UNM to Exhibit Holocaust Artwork
The University of New Mexico Art Museum will present works of art made during the Holocaust in an exhibition titled, Through a Narrow Window: Friedl Dicker-Brandeis and Her Terezín Students, beginning Friday, Jan. 28. The exhibition, guest curated by Art Education Program Associate Professor Linney Wix, is a collaborative project between UNM's College of Education and the Art Museum. An opening reception will be held on Friday, Jan. 28 from 5 to 7 p.m. at the UNM Art Museum.
The exhibition, which runs through Sunday, March 13, will present 20 works by Bauhaus artist Friedl Dicker-Brandeis (1898-1944) and 29 works made by the children and adolescents who studied with her during their mutual imprisonment in the Terezín concentration camp between 1942 and 1944 in what was formerly known as Czechoslovakia. Works by Dicker-Brandeis span her student years at the Bauhaus, her mature years and the 21 months she was interned in Terezín. The 49 works on view at UNM are gathered from art collections in Prague, Vienna and Los Angeles.
"The exhibition honors not just Friedl Dicker-Brandeis but the works that were created, and that survived, because of her, and serves as a reminder that…art can flourish in even the darkest times," said Wix. "The UNM exhibit will provide a unique opportunity for New Mexicans to experience these compelling works as they consider what it means to share trauma through viewing art and understanding a particular art and education perspective as developed at the early Bauhaus and adapted for teaching children by Friedl Dicker-Brandeis."

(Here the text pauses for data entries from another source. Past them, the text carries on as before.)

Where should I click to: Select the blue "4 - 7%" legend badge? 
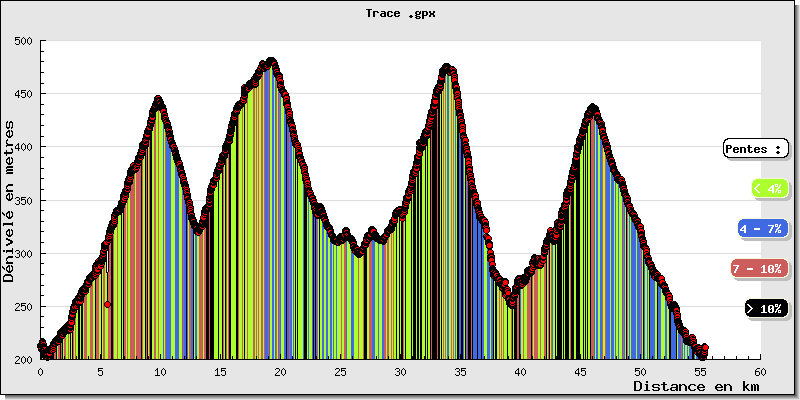pos(762,229)
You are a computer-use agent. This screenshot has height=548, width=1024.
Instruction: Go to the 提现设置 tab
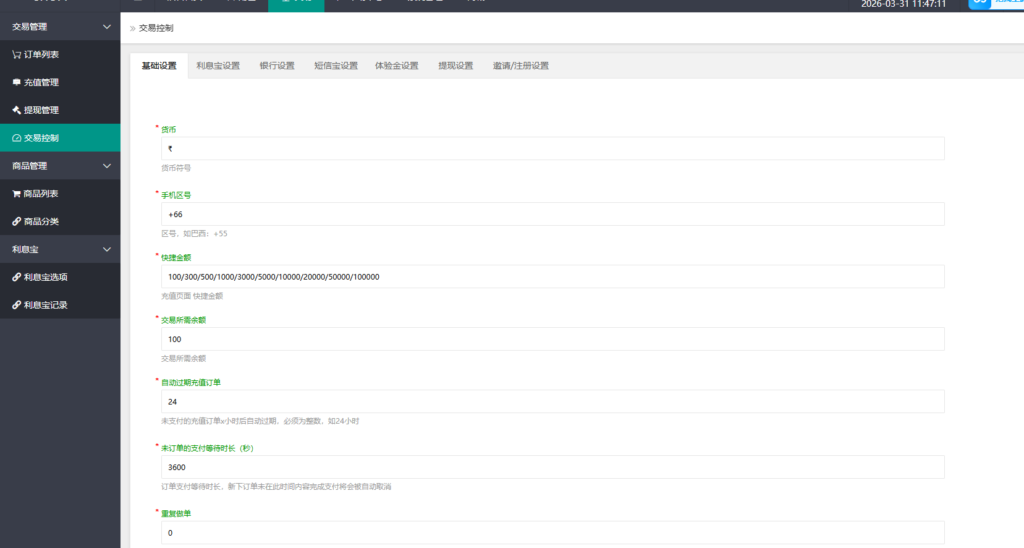pyautogui.click(x=455, y=66)
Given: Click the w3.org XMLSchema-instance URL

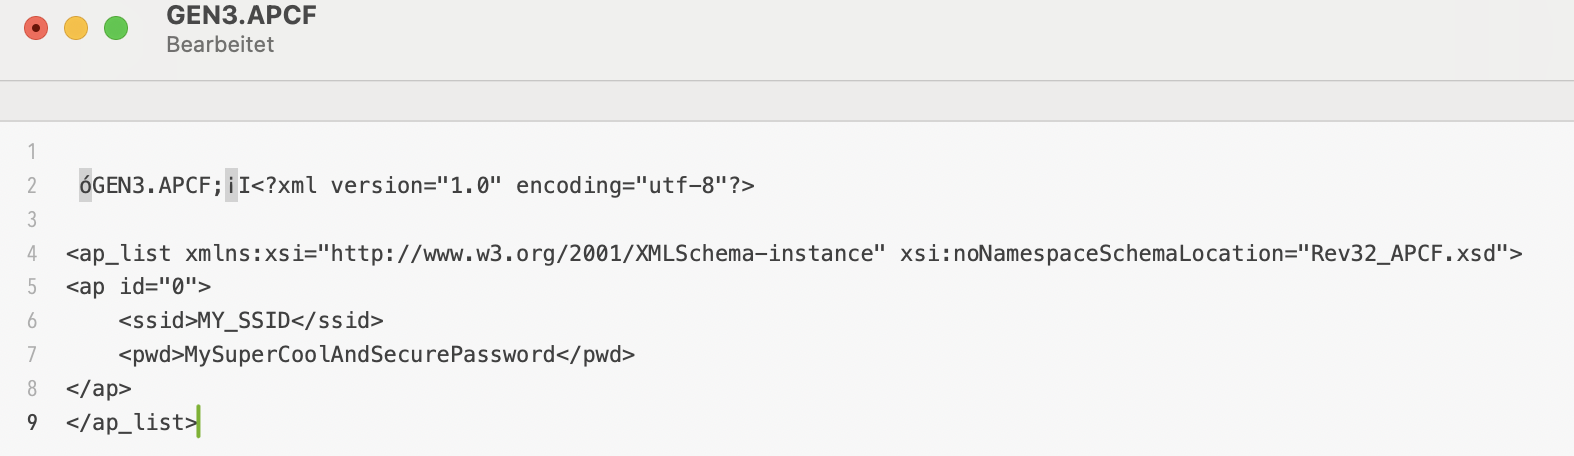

Born in Vienna in 1898, Friedl Dicker-Brandeis was an acclaimed Bauhaus-educated artist and teacher. Her creative output spanned the painting of landscapes, still lifes and portraits to designing textiles, furniture, interiors, costumes and theatrical sets.
Late in the fall of 1942, Friedl Dicker-Brandeis received notice that she was to be deported to the Terezín concentration camp. In preparation, she packed art supplies. She also visited the shopkeeper in her small town of Hronov, Czechoslovakia, saying, "Hitler has invited me to a rendezvous. Do you have something warm?" The shopkeeper gave her a wool coat and told her she needn't pay for it. She brought him a painting, 'The View of Franzenbad from the Window,' saying, "I painted this in an hour. It takes much longer to make a coat" (Makarova, 2001, p. 28).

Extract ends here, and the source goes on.